あなたの負の感情に寄り添ってくれる人を傍に

結婚って、お互いの親、兄弟、親族、友人、仕事の関係者など、“多くの人たちから祝福されてするもの”というイメージを持っている人は多いのではないでしょうか。
周囲の反対を押し切って強引に結婚するよりは、めいっぱい祝福されて結婚した方が幸せだと感じるかもしれませんし、わたしもできることならその方がいいとは思います。
なぜなら、親や兄弟、友人という身近な存在は、自分たち夫婦が困ったときに手を差し伸べてくれる可能性があるからです。
結婚生活で悩みが生じたときに客観的な意見をもらうことができたり、金銭的・身体的・精神的な部分で苦しくなったときにサポートしてくれる存在になり得ます。
しかし、そうではない、自分たちの幸せを脅かすような存在なのであれば、どんなに付き合いが長くて気心の知れた友人だろうが、血縁者だろうが、無理に縁を繋げる必要はない、むしろ繋げない方がいいと思います。

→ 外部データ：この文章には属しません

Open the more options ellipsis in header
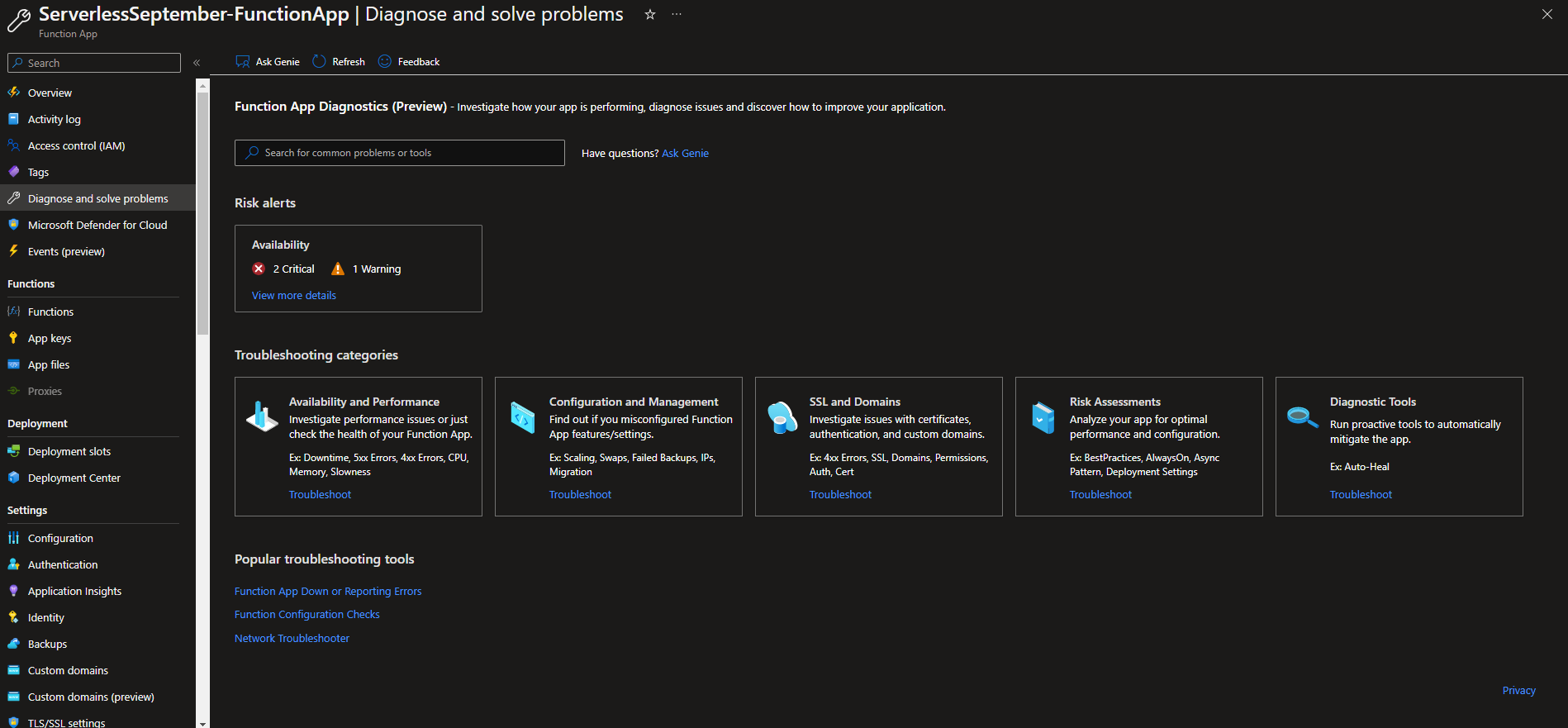Screen dimensions: 1568x728 (677, 15)
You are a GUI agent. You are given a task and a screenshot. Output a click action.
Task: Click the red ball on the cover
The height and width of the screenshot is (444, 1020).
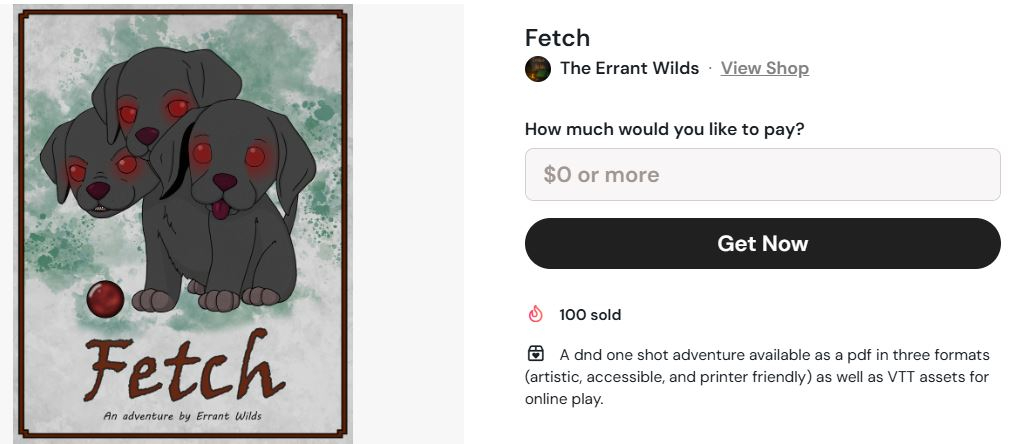tap(105, 298)
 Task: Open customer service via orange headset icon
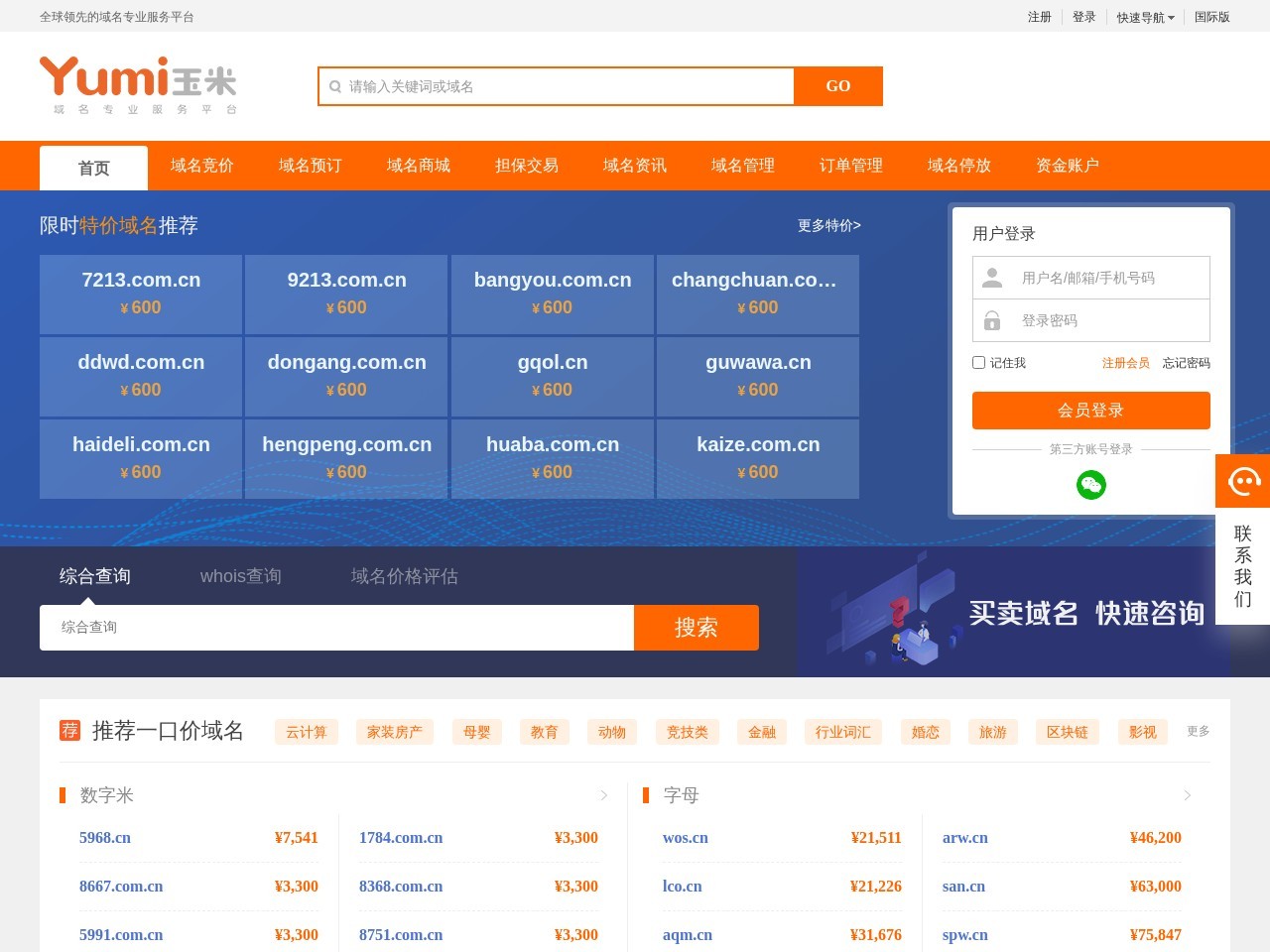pyautogui.click(x=1242, y=481)
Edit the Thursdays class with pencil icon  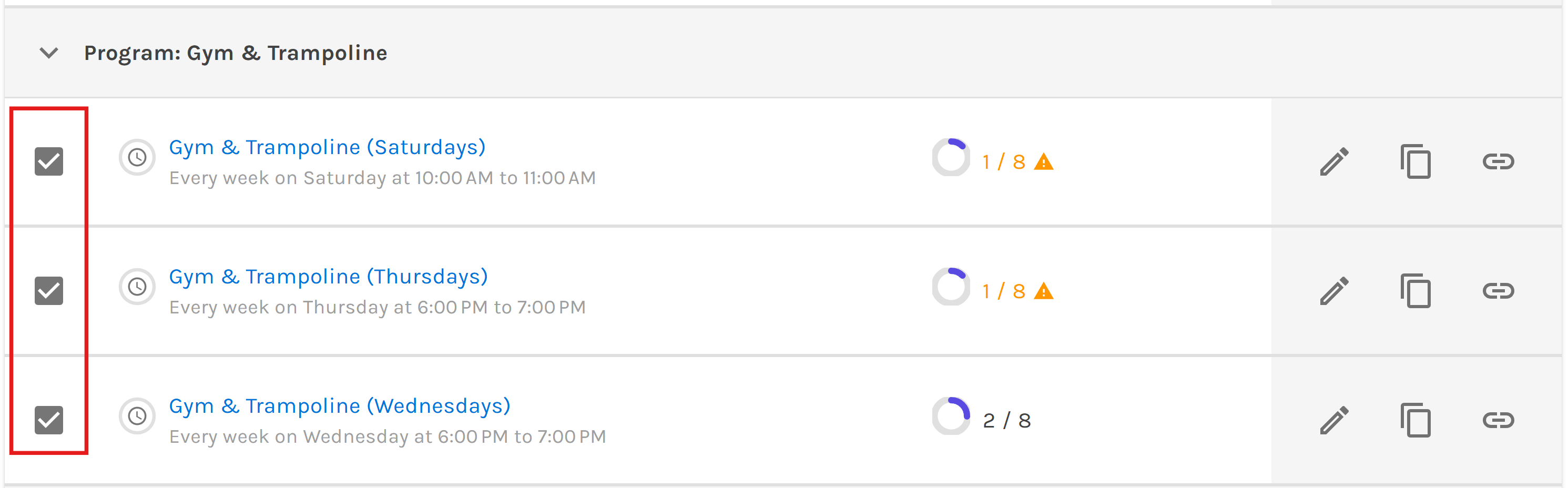coord(1333,291)
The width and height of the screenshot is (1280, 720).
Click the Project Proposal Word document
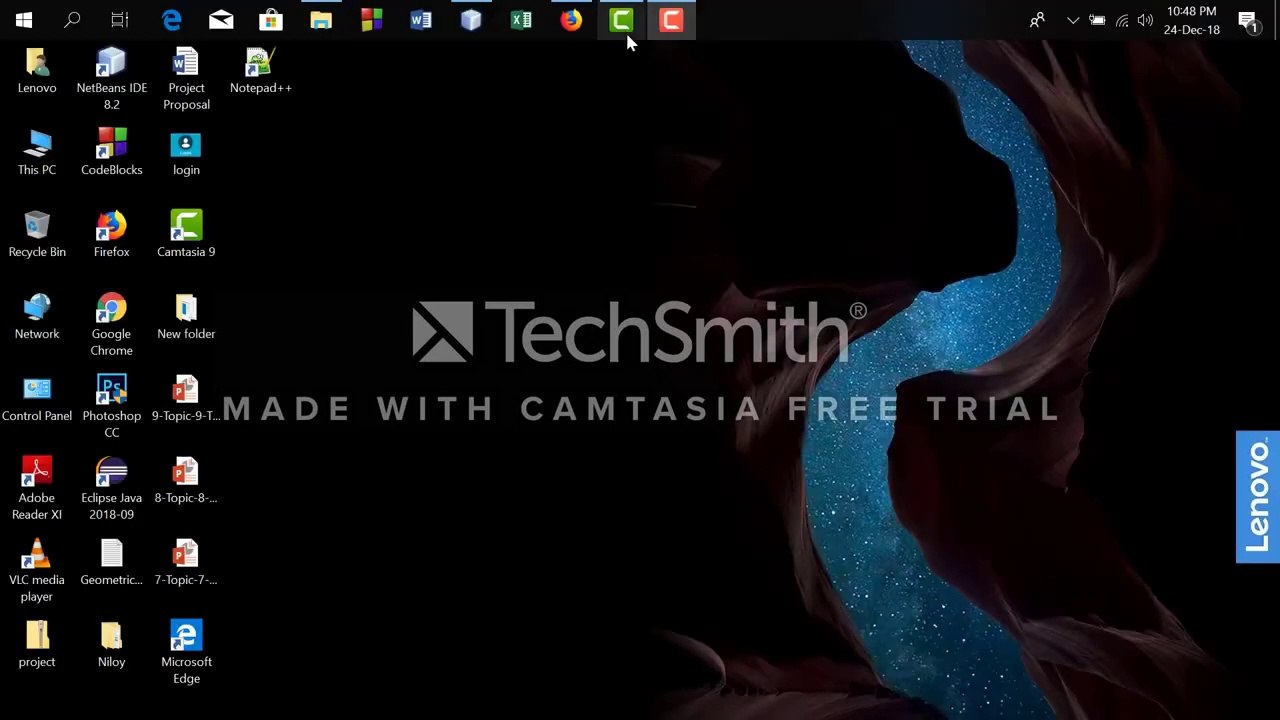(x=186, y=64)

今のあなたは、彼と結婚したい、でも彼の両親に理解されず反対されるのが怖い、もう全てを捨てて逃げてしまいたいと、様々な感情、それも相反するものが共存してしまっているように感じます。
きっと頭も心もぐちゃぐちゃで、どうしたらいいのかわからなくなっているのではないでしょうか。
彼のご両親に自分の生い立ちを話すかどうかは、結婚を考えている2人が話し合って決めることです。そして、その中でもあなたの意見がもっとも尊重されるべきです。
だから、今後どういう縁のつなぎ方をしたらいいか、順を追って整理していきましょう。

彼のご両親って、あなたから見てどんな人でしょうか?
彼の話を聞く限りではとてもいい人たちなのかもしれませんが、それはあくまでも彼目線の話。

あなたが実際に彼のご両親と会って、会話して、どのように感じましたか?
あなたたちが新しい家庭を築くこと、あなたと彼の2人で力を合わせて生活していくということに、いち大人として理解があって、深く介入せず、困ったときにはサポートをしてくれるような人たちだと感じましたか?
それとも、親子なんだからどんなに仲が悪くてもきちんとわかり合えるはず、とあなたの気持ちを無視して自分の価値観を押し付けるような人たちでしょうか?
そしてあなたのご両親は、あなたが家庭を築くにあたって、なにかひどいことをする可能性はありますか?
それはあなただけではなく、彼や彼のご両親にまで及ぶ恐れはありますか?

もしもわたしがあなたの立場だったら、のお話をさせていただきますね。
(よくわかりもしないくせに自分に置き換えて言うな! と思ってしまったのなら、ごめんなさい。)

もしわたしだったら、彼のご両親と会って、わたしの話にきちんと耳を傾けてくれ、自分の正義を押し付けず、違う環境で育った自分を受け入れようとしてくれる人たちだと判断ができたなら、全てを包み隠さず話します。
わたしはこういう家庭で育ちました、わたしの両親はこういう人です、彼のことが大好きで家族になりたいと思うので認めてほしいです、でもわたしは正しい家庭の築き方を知らないかもしれないから教えてほしいです、と。
自分の気持ち、自分ができないこと、わからないこと、自分がどうしたいか、どうしてほしいか、全部です。
そのうえで、自分ひとりでは縮こまってしまうかもしれないであろう両親と、彼と彼のご両親に助けてもらいながら、少しずつ自分が望む幸せな家庭をつくる努力をしていくと思います。

一般的に、自分の受け入れがたい過去を告白することというのは心臓がギュッとなってしまいます。
あなたの場合、なんら非がない状態で被害を受けていたのですから、今もなお傷つき続けていることや怯え続けていることを、これから縁を繋いでいきたいと思っている相手に話すことは、それ以上にとても苦しくて、恐怖も伴って、勇気がいることですよね。

もしもあなたの立場だったら……という仮定の話に、「そんな簡単に言わないでよ」と思うかもしれません。ただわたしが伝えたいことは、彼のご両親にどうしても自分の生い立ちを話したくないと思ったのなら、もしくは、あなたが彼のご両親と会って「話すべき相手ではない」という判断をしたのなら、自分の感情を無視してまで話す必要はないと思います。 そして、もしそういった決断をしたのであれば、今後あなたが両親のことで悩んだり、両親がまたあなたを傷つけようとしたり、彼のご両親があなたの気持ちを無視してなんらかの縁を繋げようとしたときに、彼が盾なり、シェルターなりになってくれる人なのか、それだけはちゃんと見定めておきましょう。

1番に優先すべきは、あなたが長きに渡って心穏やに過ごせること。
どちらを選択するにせよ、孤軍奮闘とならないように、自分の負の感情を見せられる人は近くに置いて過ごしてほしいと思います。